Я заулыбался, увидев Марию, а та мне подмигнула, тряхнула хвостиком рыжая, что с тонким голосом. Последними вошли две девицы, которых во время знакомства я не запомнил, одна оказалась совсем молодой, а вторая могла похвастаться очень спортивным телосложением, наверняка в прошлом у нее было что-то вроде акробатики или спортивной гимнастики.
Интересно, как девушки вырвались из штабного корпуса, ведь их, как посторонних, не имеющих права тут находиться, должны были усадить под замок?
— Мы пришли сказать «спасибо», что вы нас выручили и вообще, — сообщила Жанна. — Девочки, а ну-ка!
Судя по манерам, она исполняла в данном коллективе роль маман, ну или сержанта, что в принципе одно и то же.
— «Спасибо» в кровать не положишь! — тут же вылез Эрик, у которого из пасти едва не капала кипящая слюна.
Хотя если честно, то на женщин таращились со всех сторон, и вряд ли кто-то из обитателей нашей спальни думал в этот момент о возвышенной любви.
— Ты своего друга в кровать положи, вон он какой красавчик, — Жанна подмигнула Васе, и тот покраснел, да так, что это оказалось заметно и на фоне черной кожи. — Хотя нет, сама! Милый, давай-как я тебя приголублю!
И она шлепнулась нашему чернокожему Макунге на колени.
— Привет, Иван, — сказала Мария, остановившись рядом со мной. — Ты как?
— Живой, — ответил я, с неожиданной остротой чувствуя, насколько я помятый, весь в поту, в грязной майке и не особо свежих носках, в общем далеко не образец мужской привлекательности.
— Я очень рада тебя видеть.
Она не заигрывала со мной, не провоцировала, но смотрела так, что мне было жарко под этим взглядом, хотелось то ли обнять ее и прижать к себе, то ли немедленно убежать и спрятаться. Честно скажу, перед дрищом, с которым я сошелся врукопашную, мне было легче — там я понимал, чего делать.
— Я… тоже… — слова цеплялись за глотку изнутри, точно крохотные ежики.
Я бы наверное вообще поплыл, но в этот момент заметил, с каким вниманием на нас таращится Джавал — с противоположного конца спальни, откуда он ничего не мог слышать. Обнаружив на физиономии индуса злобную подозрительность, я мигом собрался и попытался сделать морду валенком.
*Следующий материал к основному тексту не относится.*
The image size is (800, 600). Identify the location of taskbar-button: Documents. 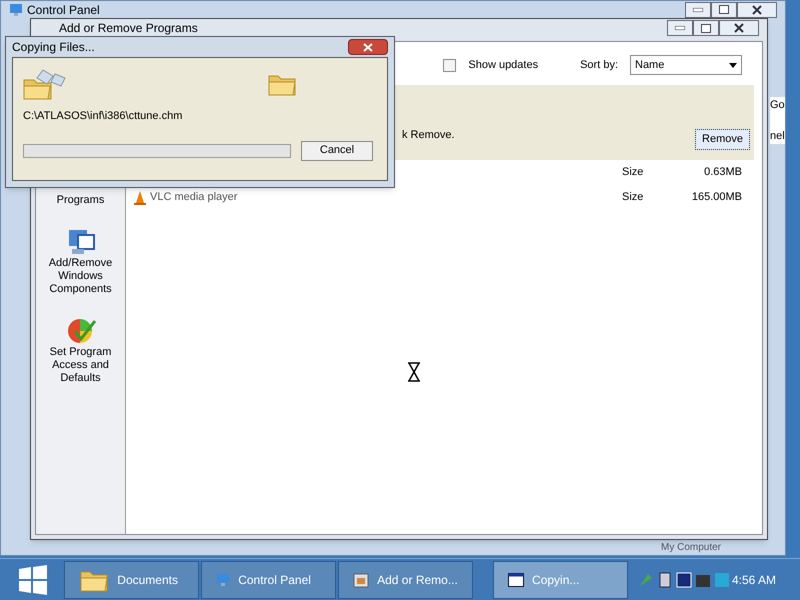
(132, 579).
Если этот уродец почует, что через Марию можно сделать плохо мне… уже почуял.
— Я бы хотела поговорить с тобой, узнать тебя получше, — продолжила она, и я подумал, что нечасто можно встретить женщину, склонную выражаться с такой прямотой; интересно, откуда она, и как докатилась до жизни такой, в смысле до пониженной социальной ответственности?
— И я.
— Так можно встретиться. Позже, наедине.
Я бы наверное не то что покраснел, а вообще сгорел бы на месте, но тут дверь с грохотом распахнулась, и в спальню ворвался комбат.
— Смирно! — заорал он, выпучив глаза. — Почему посторонние в помещении?!
Жанна спорхнула с колен Васи с неожиданной для ее габаритов грацией, бойцы повскакали на ноги, стало очень тихо.